Segment Open

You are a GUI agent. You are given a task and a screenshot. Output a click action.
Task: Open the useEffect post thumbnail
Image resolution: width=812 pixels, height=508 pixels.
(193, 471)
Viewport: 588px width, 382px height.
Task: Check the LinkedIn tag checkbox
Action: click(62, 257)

Segment Closed

→ ACTION ITEM
Repeat the listing. Keep every character the same.

→ TASK ANSWER
You are a GUI agent. You are given a task and a screenshot. Output a click action.
Task: Open the useEffect post thumbnail
Image resolution: width=812 pixels, height=508 pixels.
(193, 471)
Viewport: 588px width, 382px height.
Task: Check the LinkedIn tag checkbox
Action: click(62, 257)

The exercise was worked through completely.